If any abstraction that cannot be considered concrete exists, then obviously truth is not concrete. But under a physicalist mindset, one would have to claim that those do not, in fact exist. All true facts would refer to configurations of physical states, which can be considered concrete.

Still, what we generally mean when we talk about truth is not a physical state, it is the agreement of that state with an idea, and in no physical way does the state match the idea. So you would need an interpretation of truth that equates mental referents with the things they are referring to.

All this requires a lot of mapping, and the assertion of physicalism itself requires an incredible quantity of mapping and equivalence that may not, in fact be possible to pull off.

So this remains an extraordinarily contentious position, but not an indefensible one.

◆ TASK BRIEF: Tell whether each of these statements agrees with the passage on truth and physicalism, answering yes or no and quoting the words from the passage that settle it: (a) A physicalist would have to claim that abstractions that cannot be considered concrete do not exist. (b) The passage calls the position an indefensible one. (c) What we usually mean by truth is a physical state.

◆ Target pointing records:
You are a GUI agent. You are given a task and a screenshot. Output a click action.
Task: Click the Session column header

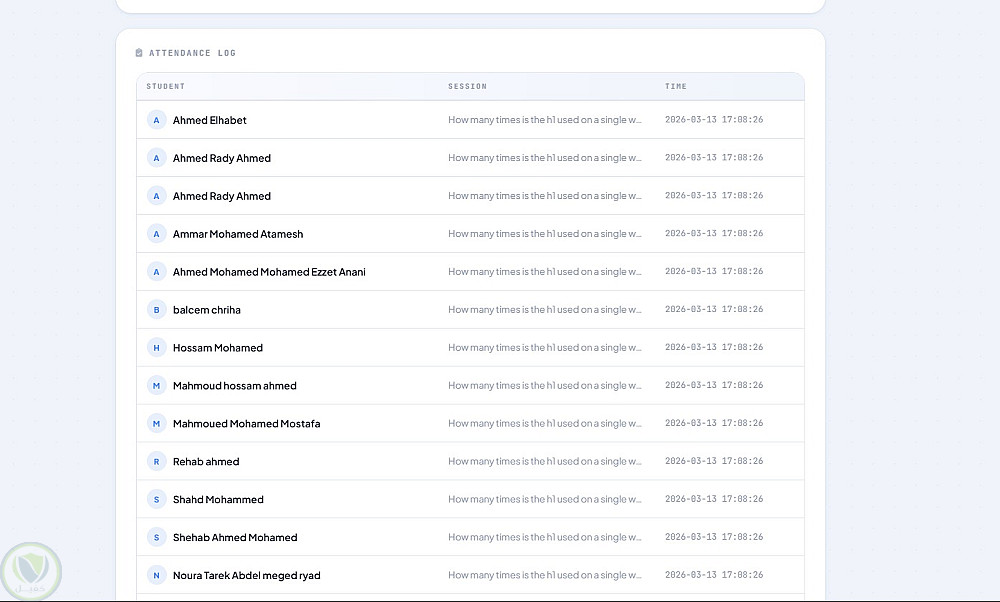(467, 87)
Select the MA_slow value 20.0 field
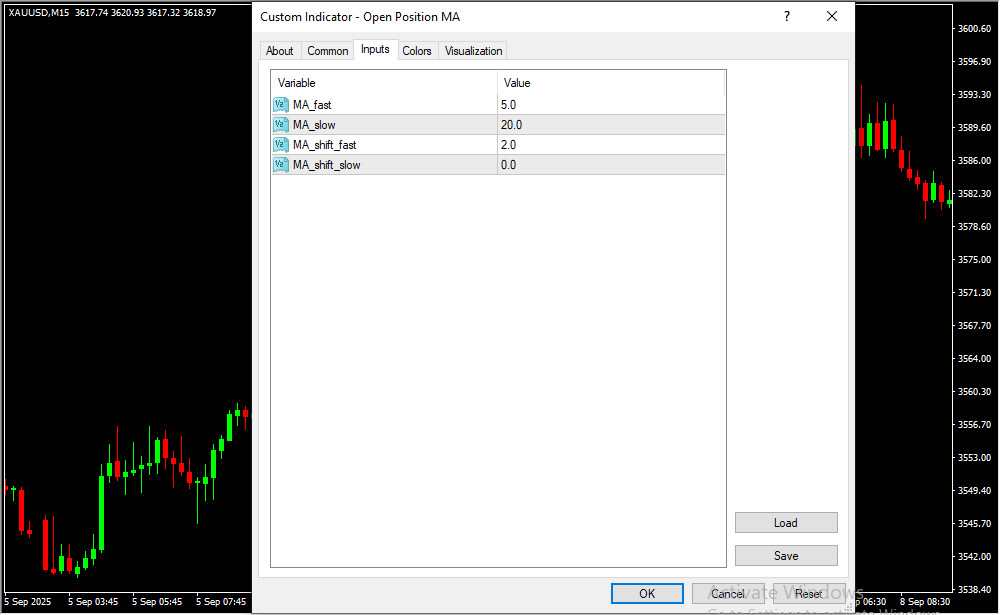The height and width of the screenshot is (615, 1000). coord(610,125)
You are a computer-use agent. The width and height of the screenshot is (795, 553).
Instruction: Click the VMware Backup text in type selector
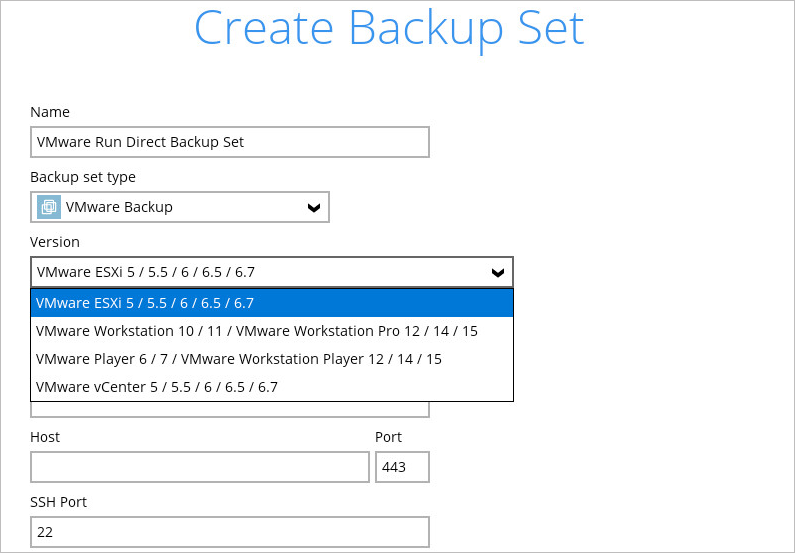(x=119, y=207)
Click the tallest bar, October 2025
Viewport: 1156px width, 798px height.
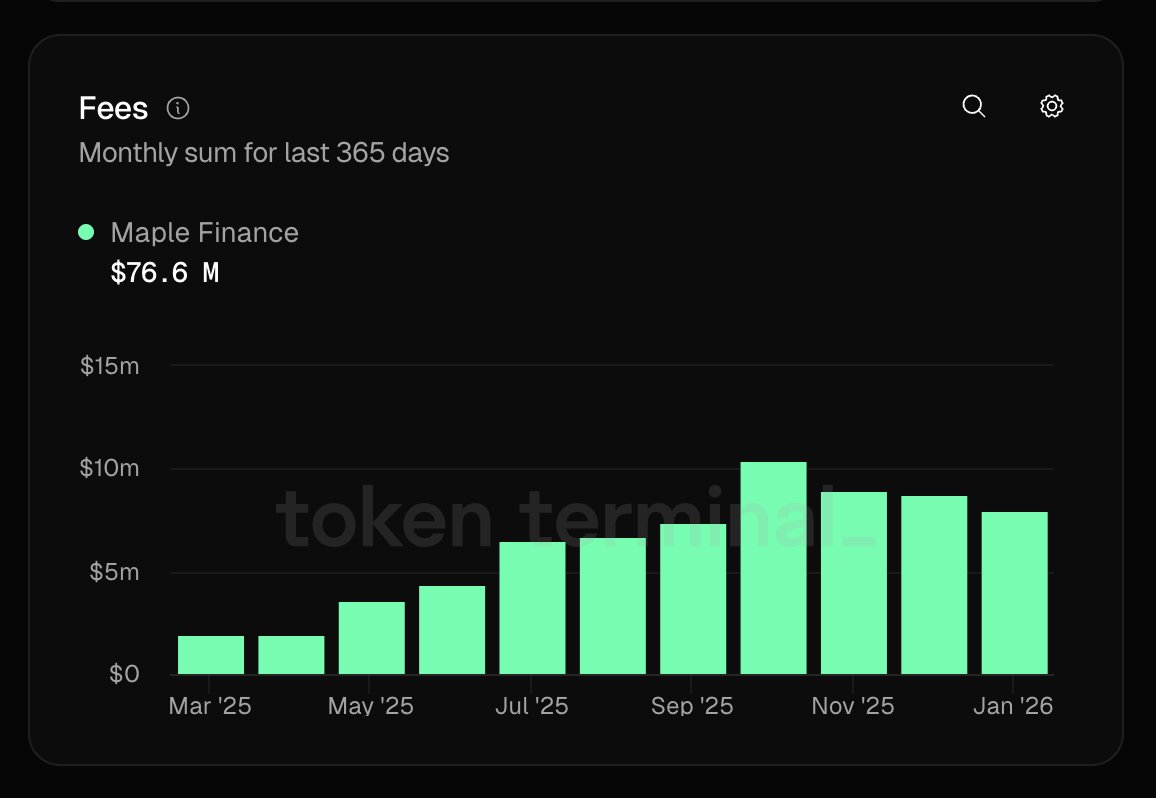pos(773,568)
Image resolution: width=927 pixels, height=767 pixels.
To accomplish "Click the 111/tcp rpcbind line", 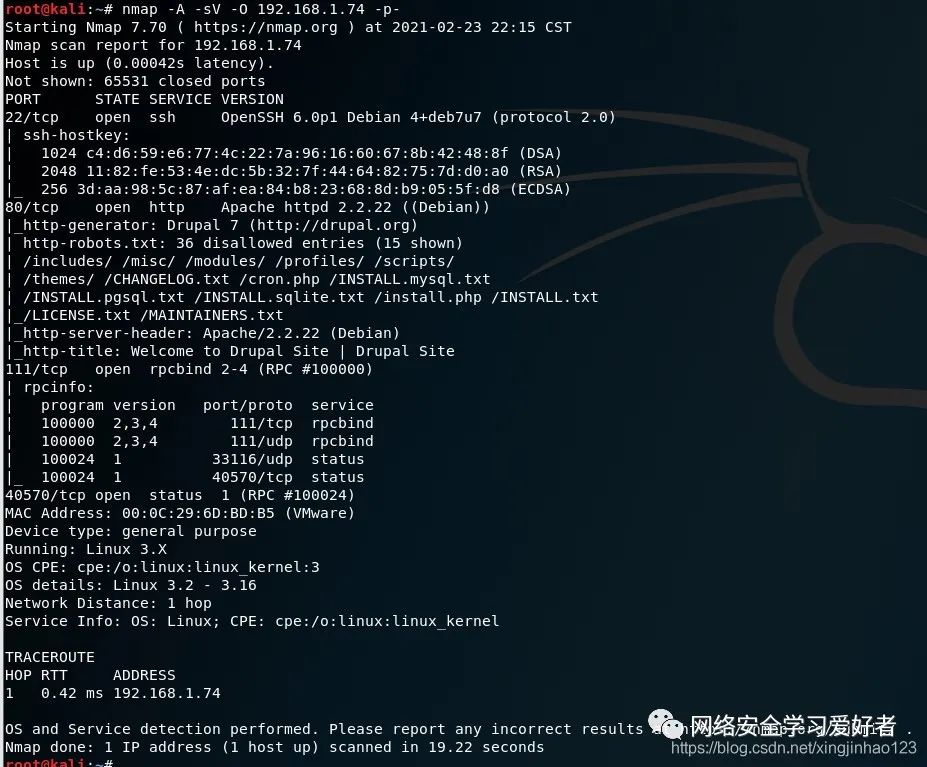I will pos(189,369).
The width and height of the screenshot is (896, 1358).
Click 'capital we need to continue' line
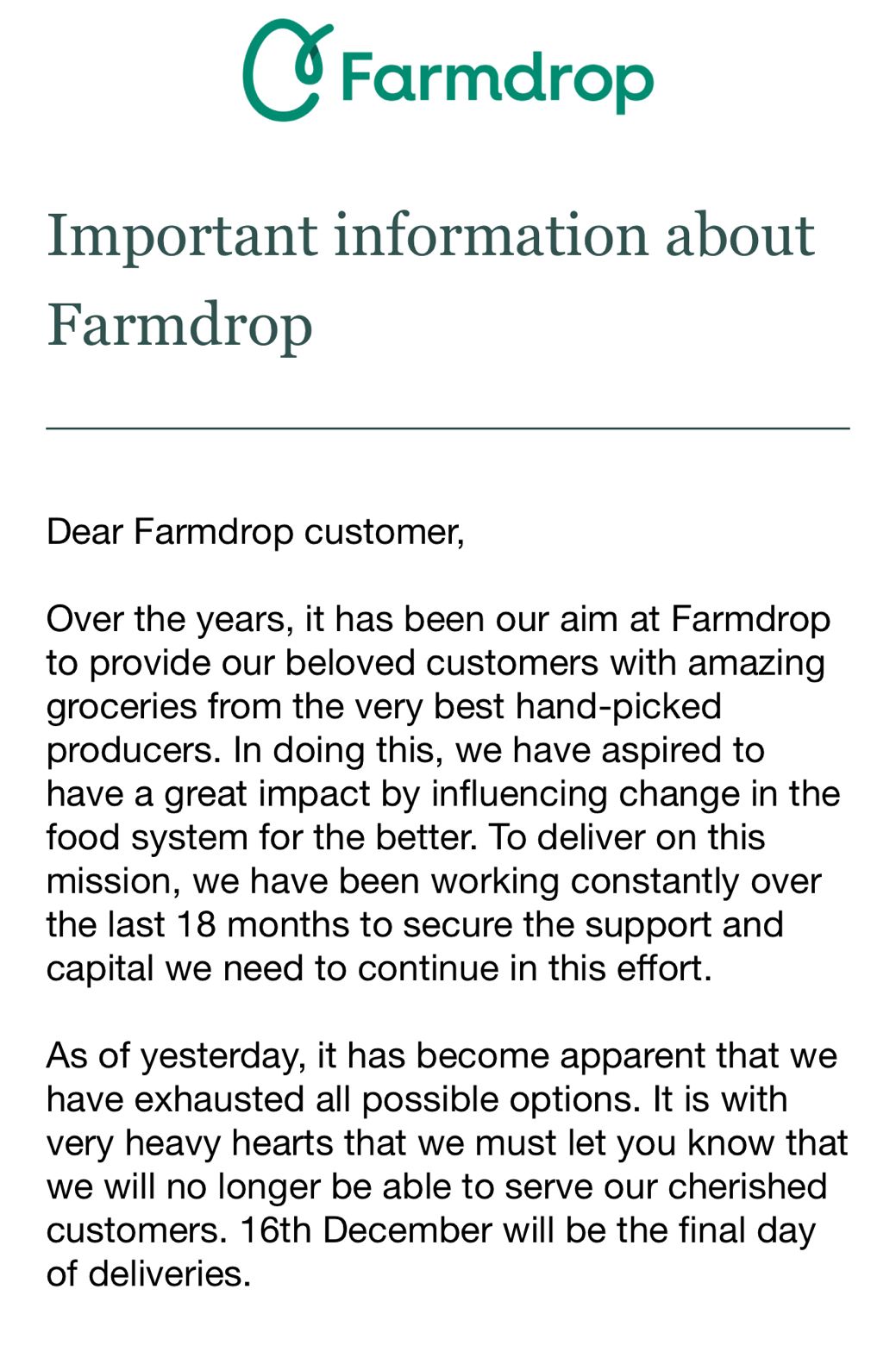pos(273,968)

◆ CORRECT OUTPUT:
(a) Yes: "under a physicalist mindset, one would have to claim that those do not, in fact exist."
(b) No: "So this remains an extraordinarily contentious position, but not an indefensible one."
(c) No: "what we generally mean when we talk about truth is not a physical state"